- Input for this task -
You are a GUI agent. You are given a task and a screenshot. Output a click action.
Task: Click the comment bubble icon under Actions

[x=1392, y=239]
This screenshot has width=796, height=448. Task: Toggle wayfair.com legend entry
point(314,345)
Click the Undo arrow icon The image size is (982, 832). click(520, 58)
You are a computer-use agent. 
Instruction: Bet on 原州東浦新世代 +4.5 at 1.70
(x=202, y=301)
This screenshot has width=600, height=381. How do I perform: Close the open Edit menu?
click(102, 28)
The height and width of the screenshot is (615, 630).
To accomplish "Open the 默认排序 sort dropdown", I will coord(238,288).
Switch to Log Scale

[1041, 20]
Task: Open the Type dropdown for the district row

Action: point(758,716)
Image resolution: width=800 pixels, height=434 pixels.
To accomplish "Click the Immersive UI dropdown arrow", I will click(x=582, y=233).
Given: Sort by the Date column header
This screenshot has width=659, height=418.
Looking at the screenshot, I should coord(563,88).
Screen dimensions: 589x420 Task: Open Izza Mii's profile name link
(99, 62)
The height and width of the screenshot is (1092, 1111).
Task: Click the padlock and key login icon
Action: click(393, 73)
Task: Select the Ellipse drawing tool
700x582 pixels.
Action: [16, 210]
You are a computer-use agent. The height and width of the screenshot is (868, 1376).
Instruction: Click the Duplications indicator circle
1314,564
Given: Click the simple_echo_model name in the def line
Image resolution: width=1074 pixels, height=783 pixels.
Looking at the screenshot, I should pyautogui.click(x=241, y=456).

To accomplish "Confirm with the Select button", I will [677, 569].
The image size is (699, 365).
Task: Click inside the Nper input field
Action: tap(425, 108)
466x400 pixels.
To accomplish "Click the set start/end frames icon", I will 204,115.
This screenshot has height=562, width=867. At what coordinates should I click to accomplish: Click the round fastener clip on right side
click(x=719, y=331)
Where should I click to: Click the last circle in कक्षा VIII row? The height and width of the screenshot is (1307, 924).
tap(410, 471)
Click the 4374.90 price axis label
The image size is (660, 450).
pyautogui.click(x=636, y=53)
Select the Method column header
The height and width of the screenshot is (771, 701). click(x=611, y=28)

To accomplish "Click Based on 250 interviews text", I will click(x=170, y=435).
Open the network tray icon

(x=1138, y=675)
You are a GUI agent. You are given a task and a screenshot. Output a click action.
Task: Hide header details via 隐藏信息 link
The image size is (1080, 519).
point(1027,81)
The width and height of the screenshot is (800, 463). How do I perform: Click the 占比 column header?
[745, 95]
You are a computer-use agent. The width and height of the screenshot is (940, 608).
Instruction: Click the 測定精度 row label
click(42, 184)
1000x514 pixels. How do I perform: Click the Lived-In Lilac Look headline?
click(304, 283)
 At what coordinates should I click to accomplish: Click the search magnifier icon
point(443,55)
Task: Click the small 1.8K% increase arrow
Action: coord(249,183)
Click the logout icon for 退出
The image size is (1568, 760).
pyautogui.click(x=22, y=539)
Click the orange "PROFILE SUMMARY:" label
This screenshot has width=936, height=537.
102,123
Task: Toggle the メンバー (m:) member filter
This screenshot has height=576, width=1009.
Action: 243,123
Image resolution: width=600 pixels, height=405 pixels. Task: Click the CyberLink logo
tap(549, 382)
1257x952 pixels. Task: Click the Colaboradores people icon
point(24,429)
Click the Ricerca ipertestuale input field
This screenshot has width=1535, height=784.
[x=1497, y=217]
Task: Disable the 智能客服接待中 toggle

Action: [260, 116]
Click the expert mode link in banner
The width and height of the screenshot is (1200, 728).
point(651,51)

- What the exercise asks -
Transcribe the full listing exactly, omitting nothing.

- Written answer -
You are a GUI agent. You are given a task and a screenshot. Output a click action.
Task: Click the comment bubble icon under Actions

[x=1392, y=239]
This screenshot has width=796, height=448. Task: Toggle wayfair.com legend entry
point(314,345)
Click the Undo arrow icon The image size is (982, 832). click(520, 58)
You are a computer-use agent. 
Instruction: Bet on 原州東浦新世代 +4.5 at 1.70
(x=202, y=301)
This screenshot has width=600, height=381. How do I perform: Close the open Edit menu?
click(102, 28)
The height and width of the screenshot is (615, 630).
To accomplish "Open the 默认排序 sort dropdown", I will coord(238,288).
Switch to Log Scale

[1041, 20]
Task: Open the Type dropdown for the district row

Action: point(758,716)
Image resolution: width=800 pixels, height=434 pixels.
To accomplish "Click the Immersive UI dropdown arrow", I will click(x=582, y=233).
Given: Sort by the Date column header
This screenshot has width=659, height=418.
Looking at the screenshot, I should coord(563,88).
Screen dimensions: 589x420 Task: Open Izza Mii's profile name link
(99, 62)
The height and width of the screenshot is (1092, 1111).
Task: Click the padlock and key login icon
Action: click(393, 73)
Task: Select the Ellipse drawing tool
700x582 pixels.
Action: [16, 210]
You are a computer-use agent. The height and width of the screenshot is (868, 1376).
Instruction: Click the Duplications indicator circle
1314,564
Given: Click the simple_echo_model name in the def line
Image resolution: width=1074 pixels, height=783 pixels.
Looking at the screenshot, I should pyautogui.click(x=241, y=456).

To accomplish "Confirm with the Select button", I will [677, 569].
The image size is (699, 365).
Task: Click inside the Nper input field
Action: tap(425, 108)
466x400 pixels.
To accomplish "Click the set start/end frames icon", I will 204,115.
This screenshot has height=562, width=867. At what coordinates should I click to accomplish: Click the round fastener clip on right side
click(x=719, y=331)
Where should I click to: Click the last circle in कक्षा VIII row? The height and width of the screenshot is (1307, 924).
tap(410, 471)
Click the 4374.90 price axis label
The image size is (660, 450).
pyautogui.click(x=636, y=53)
Select the Method column header
The height and width of the screenshot is (771, 701). click(x=611, y=28)

To accomplish "Click Based on 250 interviews text", I will click(x=170, y=435).
Open the network tray icon

(x=1138, y=675)
You are a GUI agent. You are given a task and a screenshot. Output a click action.
Task: Hide header details via 隐藏信息 link
The image size is (1080, 519).
point(1027,81)
The width and height of the screenshot is (800, 463). How do I perform: Click the 占比 column header?
[745, 95]
You are a computer-use agent. The width and height of the screenshot is (940, 608).
Instruction: Click the 測定精度 row label
click(42, 184)
1000x514 pixels. How do I perform: Click the Lived-In Lilac Look headline?
click(304, 283)
 At what coordinates should I click to accomplish: Click the search magnifier icon
point(443,55)
Task: Click the small 1.8K% increase arrow
Action: coord(249,183)
Click the logout icon for 退出
The image size is (1568, 760).
pyautogui.click(x=22, y=539)
Click the orange "PROFILE SUMMARY:" label
This screenshot has width=936, height=537.
102,123
Task: Toggle the メンバー (m:) member filter
This screenshot has height=576, width=1009.
Action: 243,123
Image resolution: width=600 pixels, height=405 pixels. Task: Click the CyberLink logo
tap(549, 382)
1257x952 pixels. Task: Click the Colaboradores people icon
point(24,429)
Click the Ricerca ipertestuale input field
This screenshot has width=1535, height=784.
[x=1497, y=217]
Task: Disable the 智能客服接待中 toggle

Action: [260, 116]
Click the expert mode link in banner
The width and height of the screenshot is (1200, 728).
point(651,51)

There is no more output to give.